(Collected data)
%%

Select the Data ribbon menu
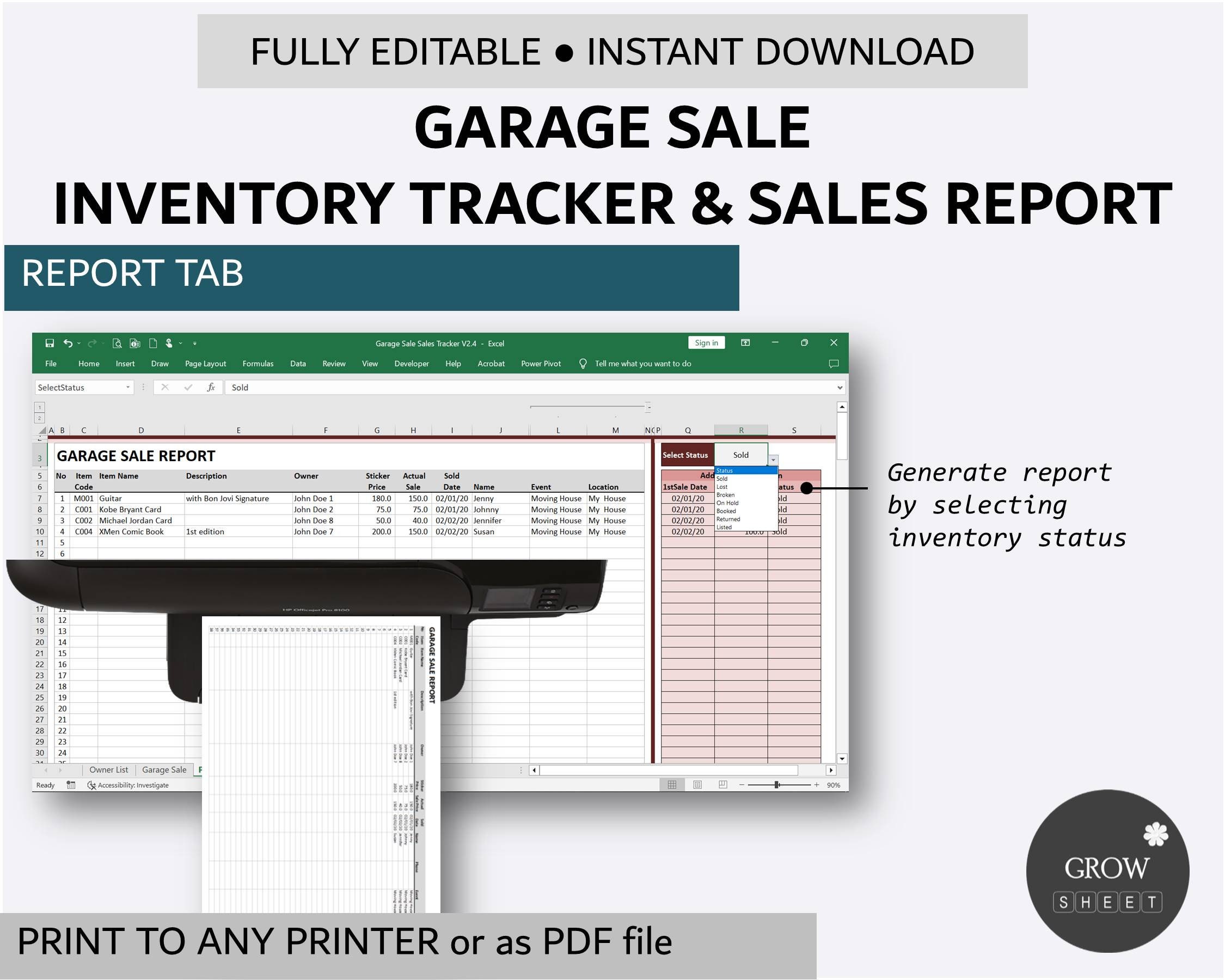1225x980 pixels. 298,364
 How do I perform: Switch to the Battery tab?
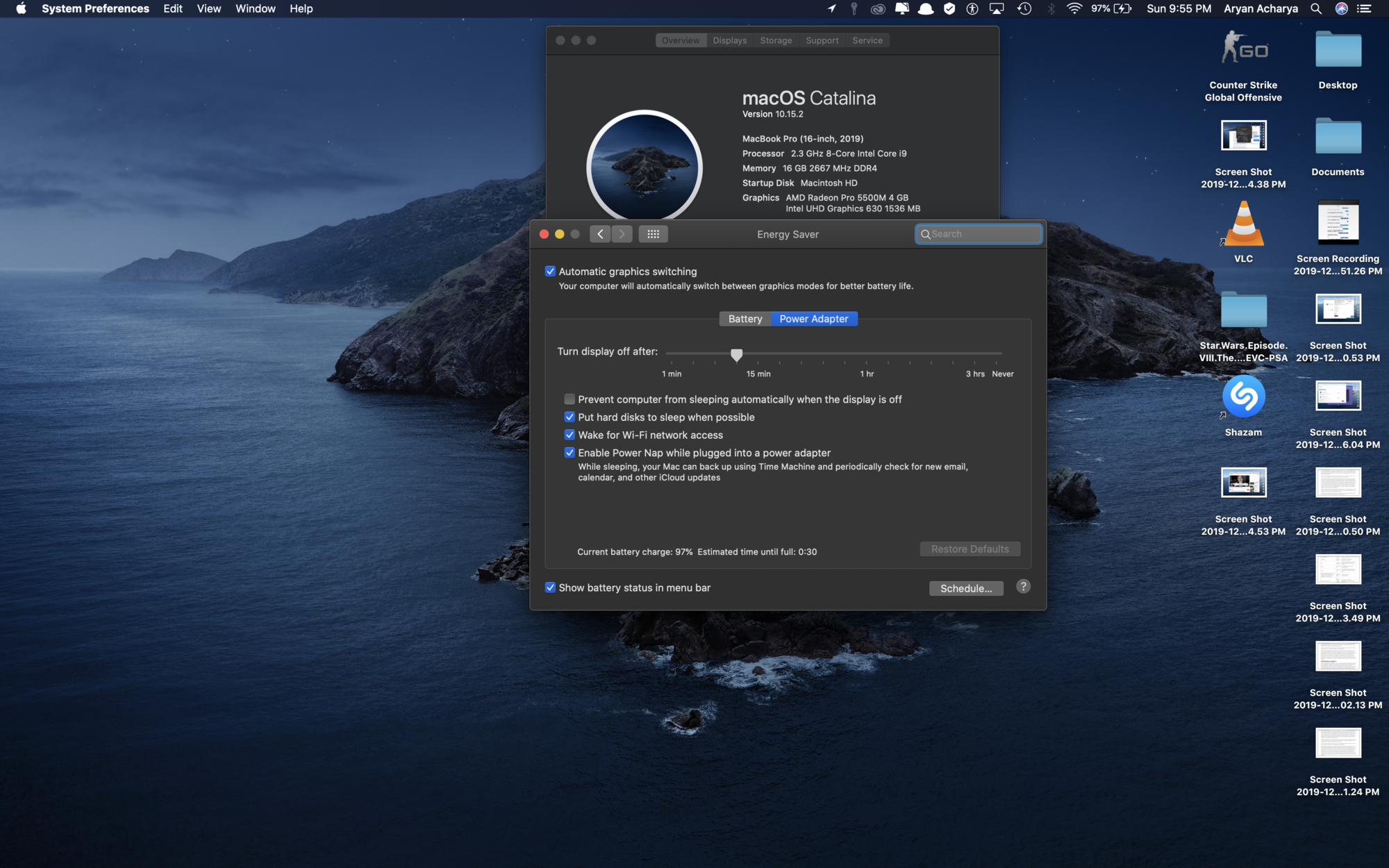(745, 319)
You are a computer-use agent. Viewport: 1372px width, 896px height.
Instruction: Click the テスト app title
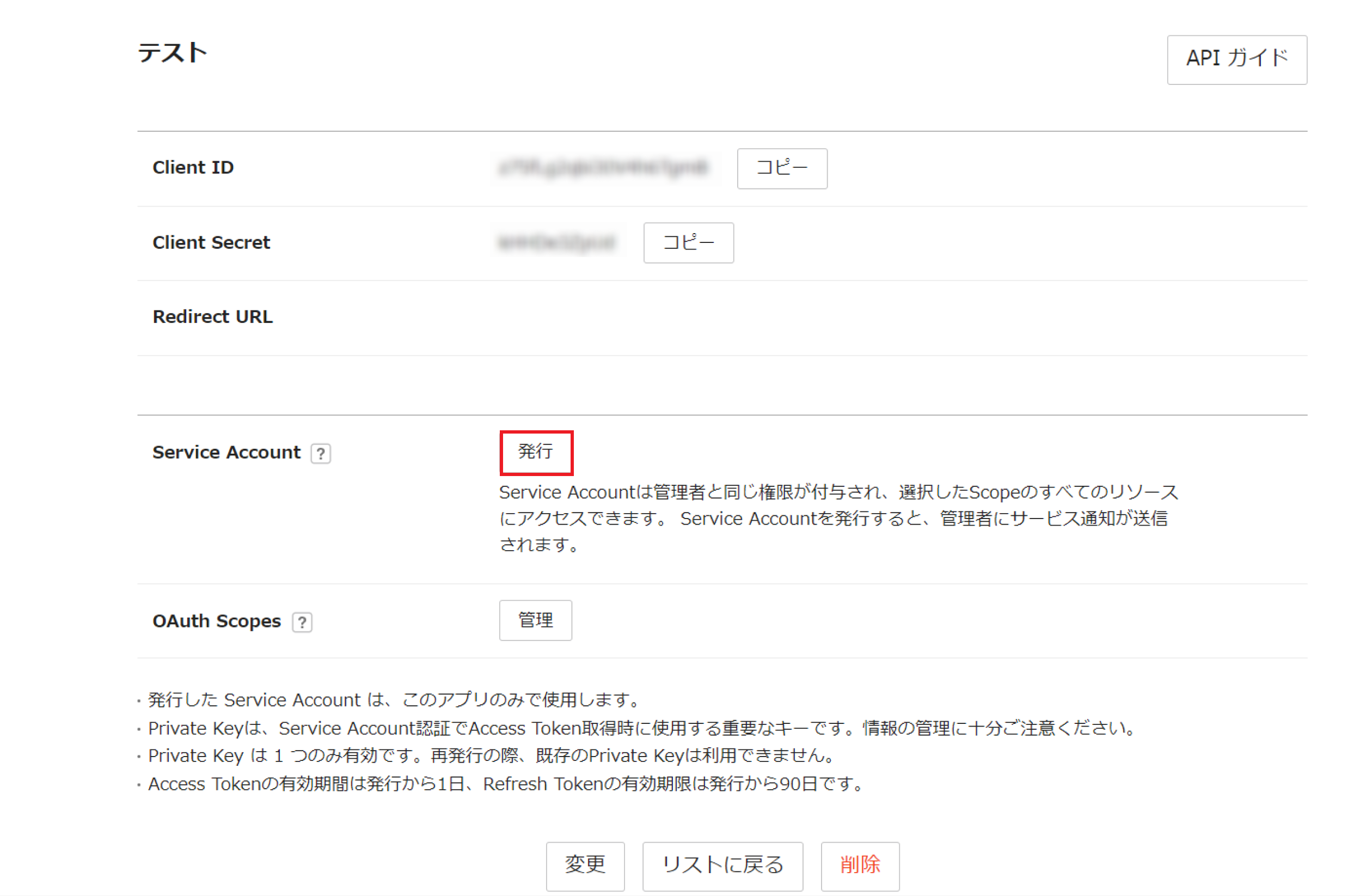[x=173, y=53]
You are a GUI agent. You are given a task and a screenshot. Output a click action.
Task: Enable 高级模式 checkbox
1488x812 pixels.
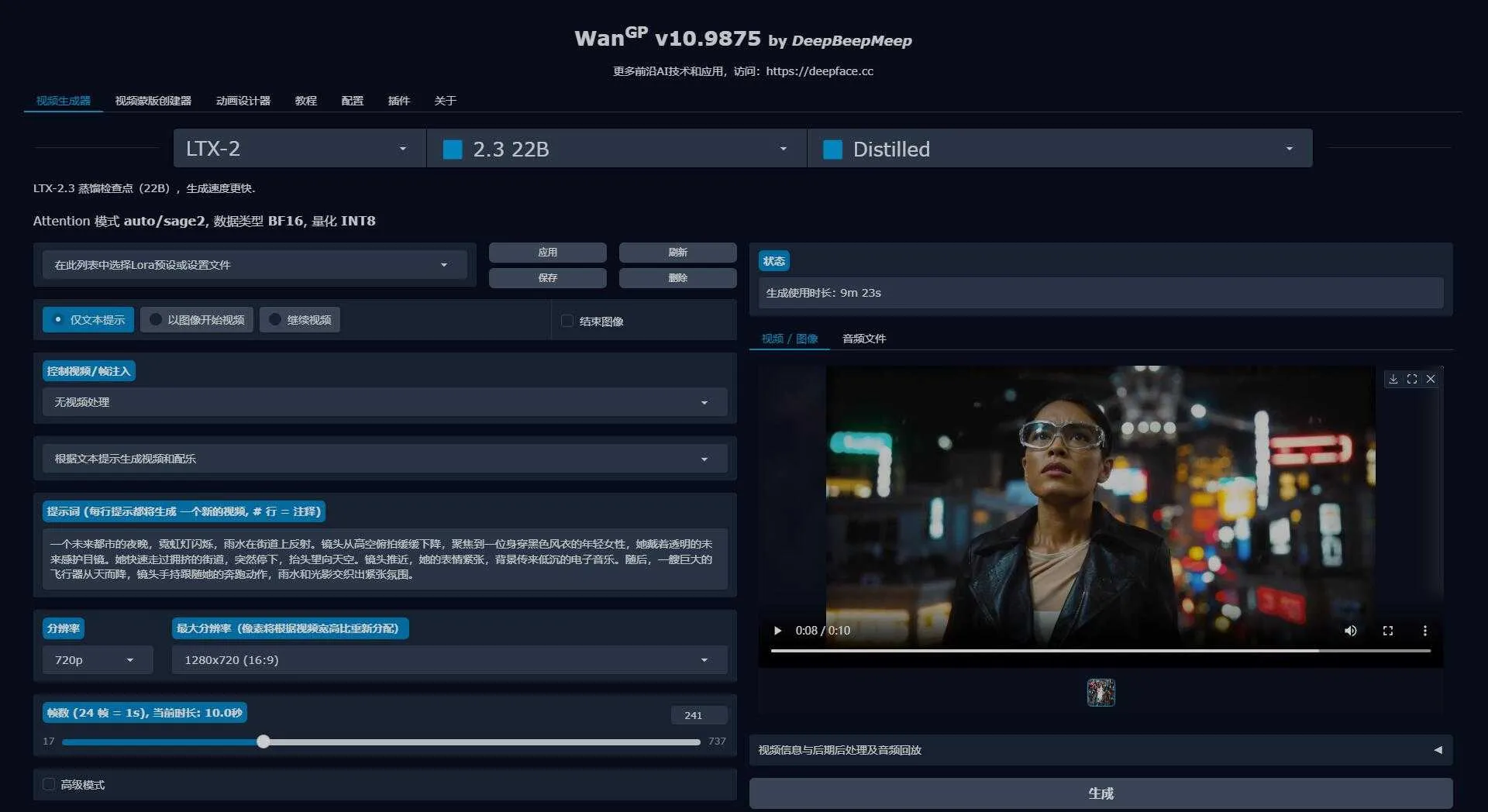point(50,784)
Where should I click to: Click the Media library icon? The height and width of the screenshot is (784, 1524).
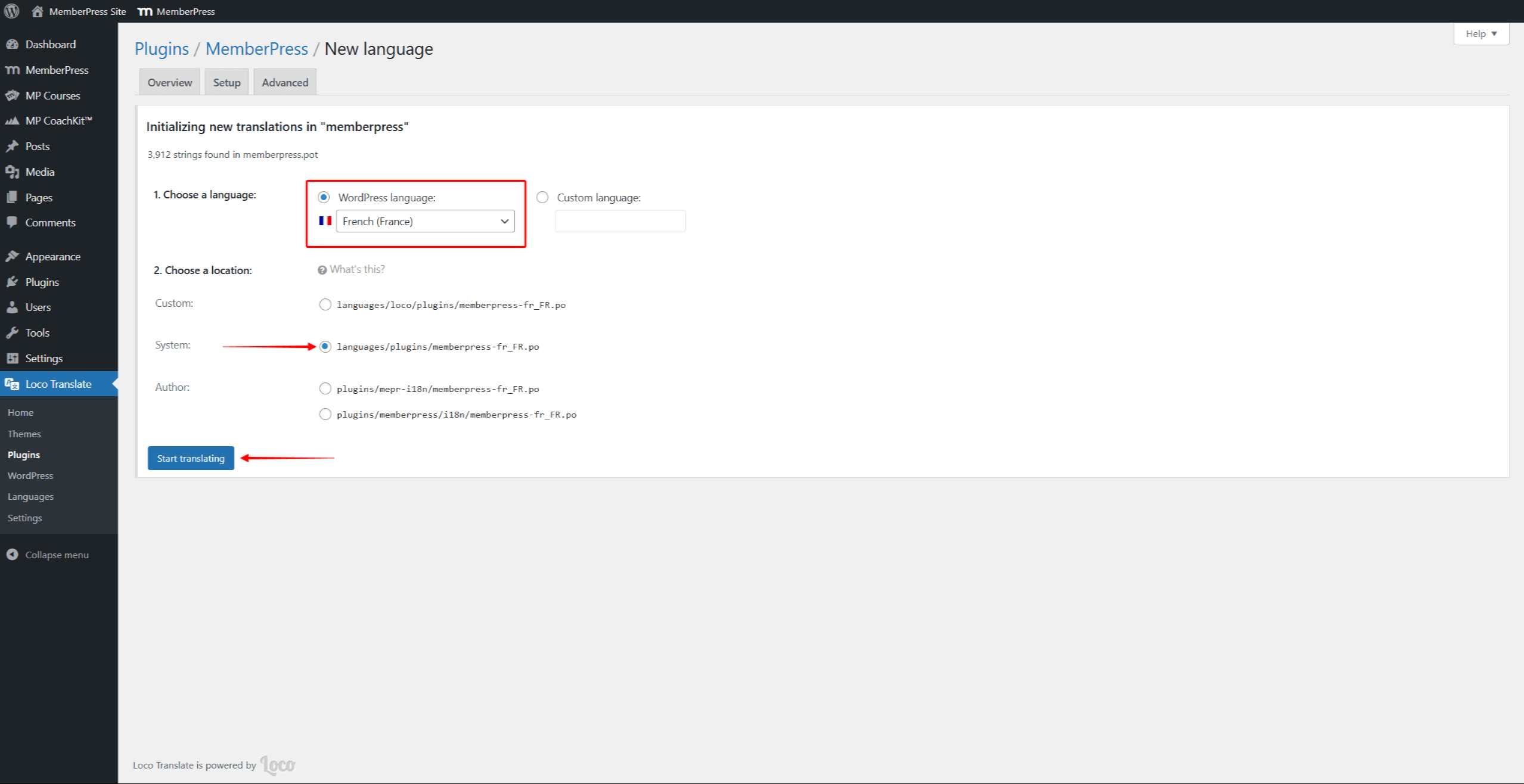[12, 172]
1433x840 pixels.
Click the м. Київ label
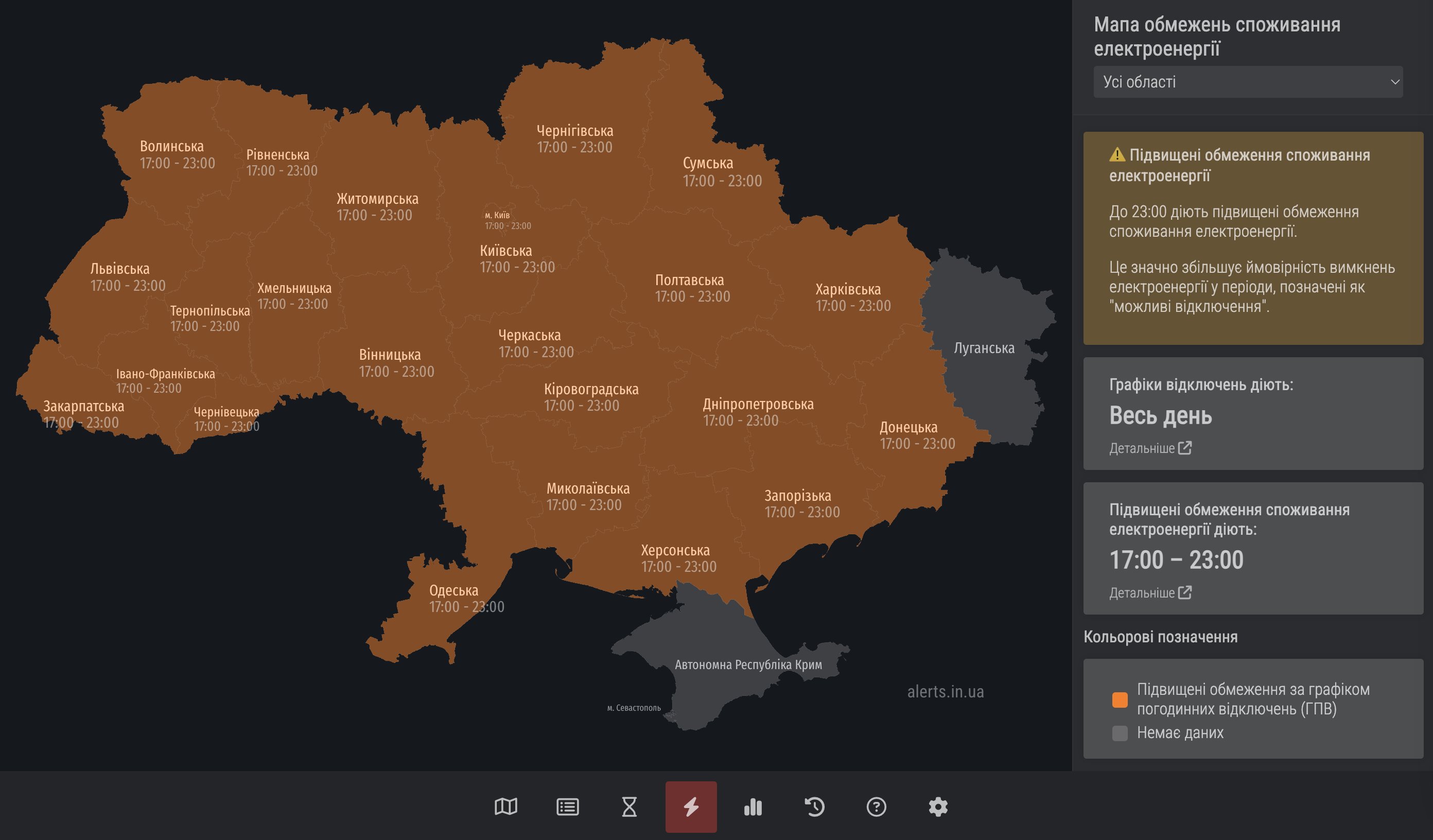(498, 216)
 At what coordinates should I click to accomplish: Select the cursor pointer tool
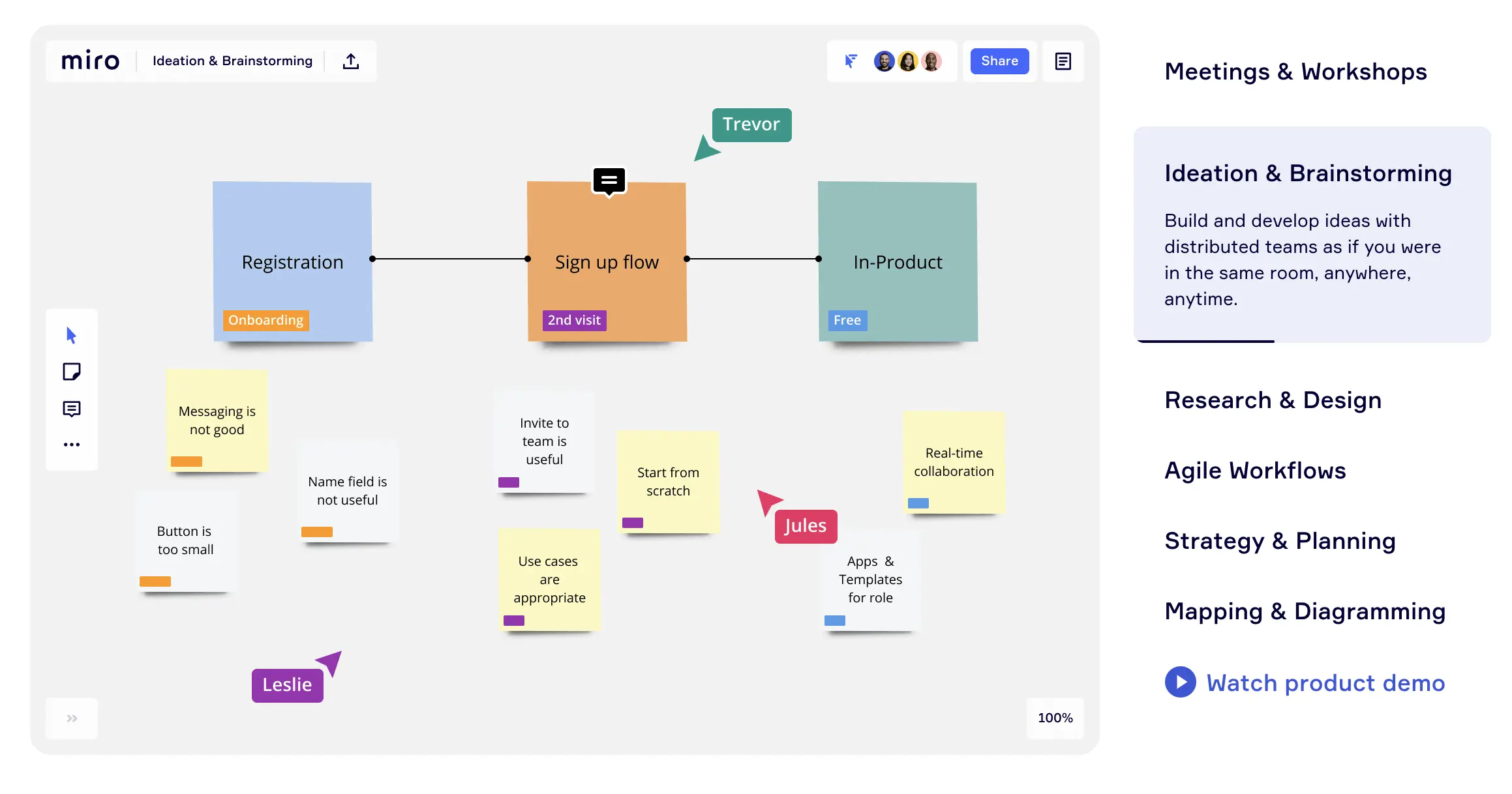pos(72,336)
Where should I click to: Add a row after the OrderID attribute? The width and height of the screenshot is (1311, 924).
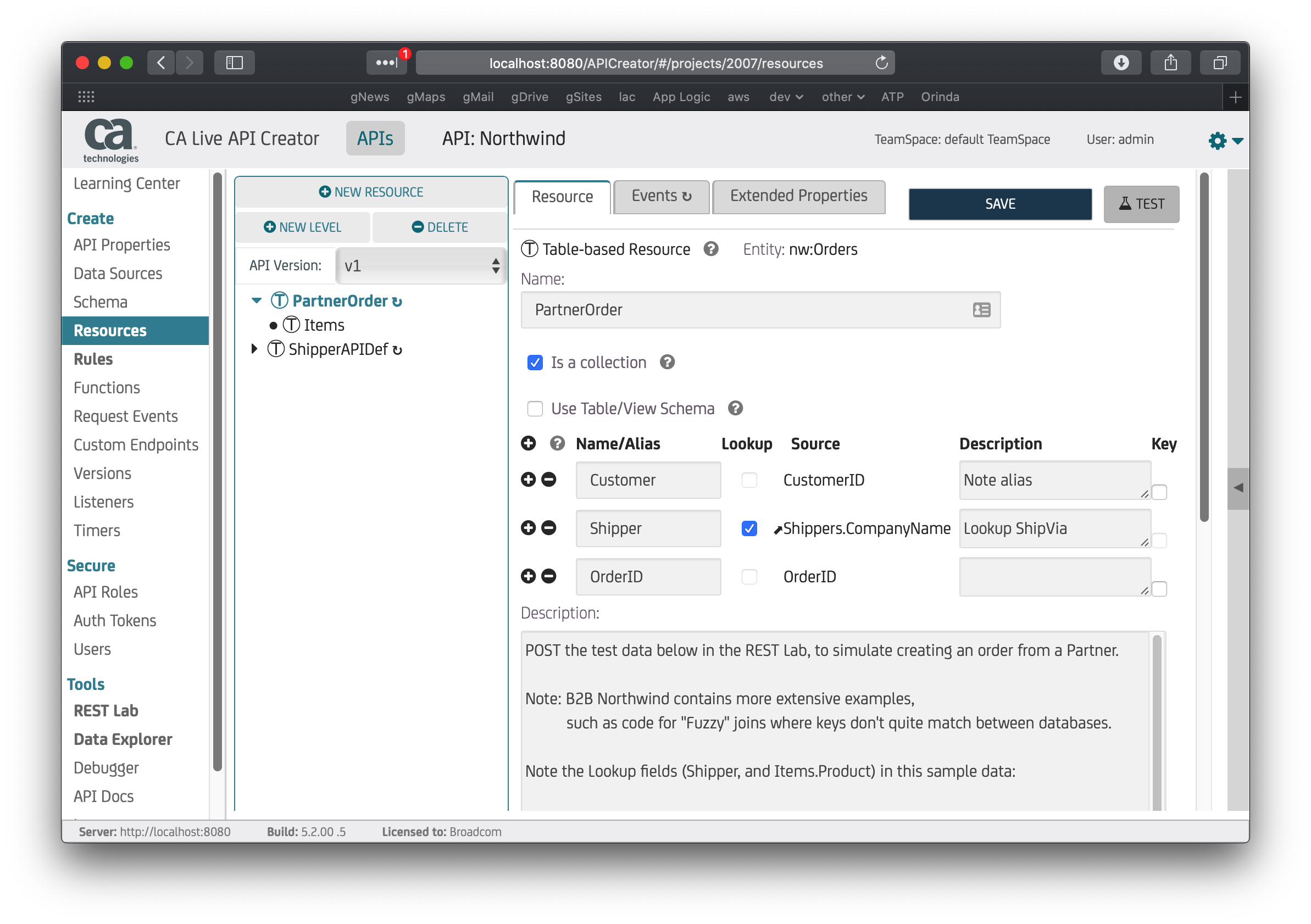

%%

### TASK PROMPT
Give the entries again exactly, but skip every image.

### ANSWER BOX
Select the Data ribbon menu
1225x980 pixels. 298,364
 How do I perform: Switch to the Battery tab?
(745, 319)
You are a computer-use agent. Viewport: 1372px width, 896px height.
Instruction: Click the テスト app title
[x=173, y=53]
You are a GUI agent. You are given a task and a screenshot. Output a click action.
Task: Enable 高级模式 checkbox
1488x812 pixels.
point(50,784)
Where should I click to: Click the Media library icon? The height and width of the screenshot is (784, 1524).
[12, 172]
1433x840 pixels.
Click the м. Київ label
(498, 216)
 At what coordinates should I click to accomplish: Select the cursor pointer tool
pos(72,336)
Where should I click to: Add a row after the OrderID attribute? The width and height of the screenshot is (1311, 924).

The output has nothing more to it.